Sentada no sofá da sala de casa, lendo os jornais em companhia da gata Piblu, é domingo à tarde. Uma velha música de um velho CD entra pelos meus ouvidos e abre várias portas de sentimentos e lembranças e sensações adormecidos. É Clube da Esquina nº 2, canção que deve exercer esse efeito sobre gerações de pessoas que têm hoje entre 40 e cinquenta e poucos anos. Eu nunca tive esse disco quando existiu em vinil, nem tenho o CD original, mas uma interpretação de Léo Gandelman no saxofone me fez parar a leitura do jornal para escutar. E então, eu me desliguei do que estava lendo e prestei atenção na minha sala de casa, que repentinamente se apresentou com cores e sons mais vivos e brilhantes, assim como a brisa que entrava pela janela passou a ser percebida pela minha pele como um carinho suave e lírico. Larguei o jornal no chão e me concentrei naquela experiência de observação da sala da minha casa, o lugar onde eu moro, entro e saio todos os dias, a maior parte das vezes apressada. A sala está sempre cheia de gente, crianças, TV ligada. Ou então vazia, iluminada apenas pela luz de um pequeno abajur – porque não gosto de ambientes escuros, mesmo que não estejam sendo utilizados.
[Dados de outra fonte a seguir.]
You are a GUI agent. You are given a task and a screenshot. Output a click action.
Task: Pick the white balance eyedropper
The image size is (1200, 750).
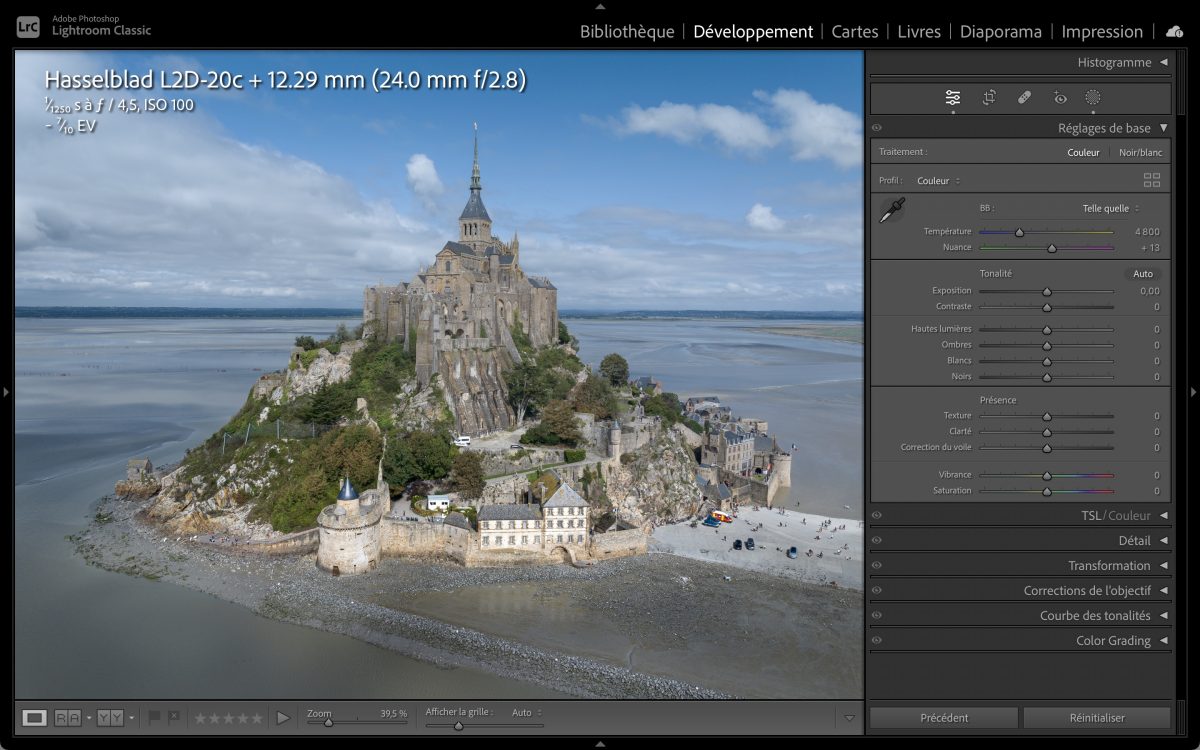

Hoje à tarde, o telefone não tocou, as crianças estão fora e eu estou em paz como há muito tempo não me sentia. O tempo parou para eu olhar as nuvens que escorregavam lentamente no céu, iluminadas pela luz do sol que ocultavam, revelando-se em matizes do branco ao cinza. O vento suave balançando as plantas arrumadas num pedestal próximo da janela. A gata espichada preguiçosamente no chão, barriga pra cima, o pelo felpudo abrindo-se em camadas de cores semelhantes às das nuvens lá fora. As paredes verdes manchadas pelo tempo, pedindo uma nova camada de tinta que não sei quando virá. Os livros dispostos na estante lembrando-me do meu compromisso comigo mesma e com a minha missão no mundo.
A música acabou e voltei à leitura do jornal. O mundo chama.